The news that Twitter has dared to attach the mildest of correctives to President Trump’s latest false tweets — prompting threats of direct retribution from Trump — reopens the long-running debate over the true nature of the menace that Trump’s autocratic instincts pose to democracy.

That debate pits those who see Trump as a clownish and ineffective autocrat wannabe against those who see a much more insidiously destructive form of corruption at work.

What’s happening right now strongly supports the latter interpretation. While some will seek to cast Trump’s war on Twitter as largely feckless, it actually constitutes a genuine abuse of power that is already showing corrosive signs of working as intended.

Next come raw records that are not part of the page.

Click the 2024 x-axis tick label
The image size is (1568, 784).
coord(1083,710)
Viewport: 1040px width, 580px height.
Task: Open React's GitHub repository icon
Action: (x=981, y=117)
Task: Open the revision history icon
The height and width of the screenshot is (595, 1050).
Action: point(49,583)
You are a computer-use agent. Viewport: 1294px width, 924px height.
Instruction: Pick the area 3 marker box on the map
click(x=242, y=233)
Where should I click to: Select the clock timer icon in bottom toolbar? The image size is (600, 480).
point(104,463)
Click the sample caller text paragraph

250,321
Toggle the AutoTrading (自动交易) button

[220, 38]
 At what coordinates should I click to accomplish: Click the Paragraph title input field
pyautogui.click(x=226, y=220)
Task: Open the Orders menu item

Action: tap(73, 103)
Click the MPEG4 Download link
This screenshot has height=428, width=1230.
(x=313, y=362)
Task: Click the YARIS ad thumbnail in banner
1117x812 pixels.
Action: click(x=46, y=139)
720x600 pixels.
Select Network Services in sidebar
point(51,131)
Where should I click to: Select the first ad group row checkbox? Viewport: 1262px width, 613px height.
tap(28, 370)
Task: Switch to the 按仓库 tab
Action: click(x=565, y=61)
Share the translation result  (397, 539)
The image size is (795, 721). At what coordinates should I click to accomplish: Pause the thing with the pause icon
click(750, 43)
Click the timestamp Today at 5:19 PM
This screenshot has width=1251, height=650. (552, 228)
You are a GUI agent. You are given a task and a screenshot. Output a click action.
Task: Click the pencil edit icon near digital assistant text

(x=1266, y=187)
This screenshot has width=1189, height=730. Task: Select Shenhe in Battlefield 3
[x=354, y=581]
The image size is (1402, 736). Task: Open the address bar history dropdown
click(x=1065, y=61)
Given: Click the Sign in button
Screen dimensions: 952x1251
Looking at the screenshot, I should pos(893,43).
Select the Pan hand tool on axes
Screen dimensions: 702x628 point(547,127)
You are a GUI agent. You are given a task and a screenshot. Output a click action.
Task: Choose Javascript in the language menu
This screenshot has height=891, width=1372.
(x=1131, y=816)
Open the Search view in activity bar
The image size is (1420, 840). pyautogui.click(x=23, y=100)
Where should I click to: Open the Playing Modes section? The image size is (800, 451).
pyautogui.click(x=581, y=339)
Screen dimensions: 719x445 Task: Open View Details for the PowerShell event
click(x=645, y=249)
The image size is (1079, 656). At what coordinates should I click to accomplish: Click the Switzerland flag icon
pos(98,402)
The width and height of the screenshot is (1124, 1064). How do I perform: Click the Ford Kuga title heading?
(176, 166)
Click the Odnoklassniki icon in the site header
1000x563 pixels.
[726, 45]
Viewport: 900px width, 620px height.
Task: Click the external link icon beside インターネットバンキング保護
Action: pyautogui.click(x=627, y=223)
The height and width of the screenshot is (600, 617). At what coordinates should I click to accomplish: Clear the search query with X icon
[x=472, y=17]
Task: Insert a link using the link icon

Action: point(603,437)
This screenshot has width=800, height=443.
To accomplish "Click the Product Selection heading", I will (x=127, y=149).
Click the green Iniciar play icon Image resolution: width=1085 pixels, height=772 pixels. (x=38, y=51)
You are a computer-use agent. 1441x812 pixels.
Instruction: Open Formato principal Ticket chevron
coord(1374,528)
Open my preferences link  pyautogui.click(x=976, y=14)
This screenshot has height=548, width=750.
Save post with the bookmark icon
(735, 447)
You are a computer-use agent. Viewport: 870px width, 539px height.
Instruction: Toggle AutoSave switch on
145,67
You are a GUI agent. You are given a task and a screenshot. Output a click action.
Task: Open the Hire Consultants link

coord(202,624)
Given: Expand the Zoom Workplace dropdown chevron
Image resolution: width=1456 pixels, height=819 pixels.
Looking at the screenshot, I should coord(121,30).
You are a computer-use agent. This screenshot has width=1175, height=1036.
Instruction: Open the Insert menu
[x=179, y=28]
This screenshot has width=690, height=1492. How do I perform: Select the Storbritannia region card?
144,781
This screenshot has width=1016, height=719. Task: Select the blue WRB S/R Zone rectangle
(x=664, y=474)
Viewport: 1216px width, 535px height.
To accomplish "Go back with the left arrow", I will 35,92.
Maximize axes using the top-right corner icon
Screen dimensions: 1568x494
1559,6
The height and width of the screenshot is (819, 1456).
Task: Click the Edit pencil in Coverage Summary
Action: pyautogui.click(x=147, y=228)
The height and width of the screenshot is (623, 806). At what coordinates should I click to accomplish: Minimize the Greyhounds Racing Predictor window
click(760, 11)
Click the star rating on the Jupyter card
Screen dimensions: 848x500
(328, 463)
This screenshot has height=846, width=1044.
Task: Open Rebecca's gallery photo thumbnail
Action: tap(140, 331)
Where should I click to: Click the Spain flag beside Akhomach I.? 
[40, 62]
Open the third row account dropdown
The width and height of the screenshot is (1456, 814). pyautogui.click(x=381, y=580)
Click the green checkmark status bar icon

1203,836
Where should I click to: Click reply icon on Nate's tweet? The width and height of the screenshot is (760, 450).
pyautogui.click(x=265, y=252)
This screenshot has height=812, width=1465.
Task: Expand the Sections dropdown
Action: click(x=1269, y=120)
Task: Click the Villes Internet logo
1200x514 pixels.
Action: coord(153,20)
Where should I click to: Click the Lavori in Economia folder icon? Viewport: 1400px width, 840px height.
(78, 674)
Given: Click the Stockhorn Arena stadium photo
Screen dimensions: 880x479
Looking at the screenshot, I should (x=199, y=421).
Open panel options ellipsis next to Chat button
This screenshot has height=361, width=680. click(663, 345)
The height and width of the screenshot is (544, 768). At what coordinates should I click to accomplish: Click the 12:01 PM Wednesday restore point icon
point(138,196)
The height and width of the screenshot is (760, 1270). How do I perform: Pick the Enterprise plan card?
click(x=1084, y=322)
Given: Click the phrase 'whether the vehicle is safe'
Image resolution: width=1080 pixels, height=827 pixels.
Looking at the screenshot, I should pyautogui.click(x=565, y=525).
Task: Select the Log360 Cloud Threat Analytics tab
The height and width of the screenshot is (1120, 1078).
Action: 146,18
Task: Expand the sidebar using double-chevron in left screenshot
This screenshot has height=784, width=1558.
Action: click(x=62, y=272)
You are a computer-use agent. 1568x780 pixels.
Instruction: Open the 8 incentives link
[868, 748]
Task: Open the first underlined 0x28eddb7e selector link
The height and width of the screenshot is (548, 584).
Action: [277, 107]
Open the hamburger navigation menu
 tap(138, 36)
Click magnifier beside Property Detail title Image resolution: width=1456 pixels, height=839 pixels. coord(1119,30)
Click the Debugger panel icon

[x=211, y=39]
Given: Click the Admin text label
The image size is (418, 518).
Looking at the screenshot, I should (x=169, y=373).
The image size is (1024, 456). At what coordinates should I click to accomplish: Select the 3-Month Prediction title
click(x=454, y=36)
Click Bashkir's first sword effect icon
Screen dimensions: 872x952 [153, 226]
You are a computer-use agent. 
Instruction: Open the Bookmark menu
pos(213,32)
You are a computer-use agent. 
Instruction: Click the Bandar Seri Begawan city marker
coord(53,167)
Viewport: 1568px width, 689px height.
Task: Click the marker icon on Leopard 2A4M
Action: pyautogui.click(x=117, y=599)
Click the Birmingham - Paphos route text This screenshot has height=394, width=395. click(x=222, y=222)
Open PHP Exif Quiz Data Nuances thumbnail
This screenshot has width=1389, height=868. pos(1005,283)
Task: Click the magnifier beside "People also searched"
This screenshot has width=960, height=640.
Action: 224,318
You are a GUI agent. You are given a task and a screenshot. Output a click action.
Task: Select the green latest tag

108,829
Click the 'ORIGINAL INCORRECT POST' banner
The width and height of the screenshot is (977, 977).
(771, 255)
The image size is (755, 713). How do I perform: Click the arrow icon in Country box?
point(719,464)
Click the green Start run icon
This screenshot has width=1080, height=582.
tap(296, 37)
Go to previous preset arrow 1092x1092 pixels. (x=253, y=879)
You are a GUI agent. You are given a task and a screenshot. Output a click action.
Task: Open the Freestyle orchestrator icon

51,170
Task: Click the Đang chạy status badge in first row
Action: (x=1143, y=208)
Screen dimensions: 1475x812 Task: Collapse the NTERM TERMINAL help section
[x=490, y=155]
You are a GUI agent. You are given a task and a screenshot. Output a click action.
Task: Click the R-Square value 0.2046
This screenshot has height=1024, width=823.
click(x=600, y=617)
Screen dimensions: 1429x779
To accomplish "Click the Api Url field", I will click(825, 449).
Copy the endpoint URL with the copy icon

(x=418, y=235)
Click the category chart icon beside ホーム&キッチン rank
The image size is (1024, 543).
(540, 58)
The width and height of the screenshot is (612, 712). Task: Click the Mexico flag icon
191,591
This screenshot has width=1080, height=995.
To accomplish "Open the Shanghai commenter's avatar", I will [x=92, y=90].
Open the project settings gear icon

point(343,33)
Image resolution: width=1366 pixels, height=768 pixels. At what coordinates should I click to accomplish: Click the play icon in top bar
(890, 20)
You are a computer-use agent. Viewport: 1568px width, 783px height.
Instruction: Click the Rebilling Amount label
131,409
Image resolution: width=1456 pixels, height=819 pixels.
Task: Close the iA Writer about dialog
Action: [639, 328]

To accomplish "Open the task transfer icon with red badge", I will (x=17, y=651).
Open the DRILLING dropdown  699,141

Trump just unloaded in a fury at Twitter:

The object of Trump’s rage is Twitter’s decision to affix a fact check to Trump’s lies about vote-by-mail. Trump has been falsely claiming that this will lead to vote fraud, forgeries and even ineligible voters getting ballots.

In response, Twitter added a few links to corrective stories and a few lines clarifying that there’s “no evidence that mail-in ballots are linked to voter fraud” and that ballots are mailed only to registered voters.

Democratic Party strategist and lawyer Marc Elias says that flaws in ballot design are often overlooked but have huge repercussions on elections. (The Washington Post)

Deranged lies

First, let’s note the truly deranged nature of Trump’s lies. Republicans have falsely screamed about voter fraud for many years, to justify all manner of voter suppression. But now Trump is doing this amid a pandemic — that is, to dissuade states from relieving people of having to choose between exercising the franchise and protecting their health and lives.

And so, Trump is not just actively hoping the pandemic helps keep voter turnout down in a way that will help him win reelection. To serve these designs, he’s also pushing states to refrain from taking actions that would protect the public health by limiting the novel coronavirus’s spread.

This has also included vague threats to cut off disaster funding to states he must win, such as Michigan, further exploiting the desperation of states amid an emergency to serve his naked political ends.

It’s not yet clear how effective all this will be. It’s true that some states are moving forward in expanding vote-by-mail despite Trump, and his threats to cut off funding appear largely meaningless. Those on the “feckless autocrat” side of the debate will seize on these facts.

And yet, as Rick Hasen points out, some GOP legislators in key swing states actually are taking cues from Trump and opposing these measures, even as Trump/GOP opposition is blocking any federal action that would help states implement them. That’s a serious setback to such efforts, especially since they’re even more urgent given the pandemic’s unique challenges.

What’s more, when you consider the broader context, it’s plainly obvious that Trump’s larger efforts are having a real impact.

Trump’s threats have a real impact

That larger context is a much longer-running pressure campaign by Trump allies to equate any and all fact-checking of Trump with Bias Against Conservatives. In response to Twitter’s fact-checking of Trump’s lies about voter fraud, Trump campaign manager Brad Parscale said this:

We always knew that Silicon Valley would pull out all the stops to obstruct and interfere with President Trump getting his message through to voters.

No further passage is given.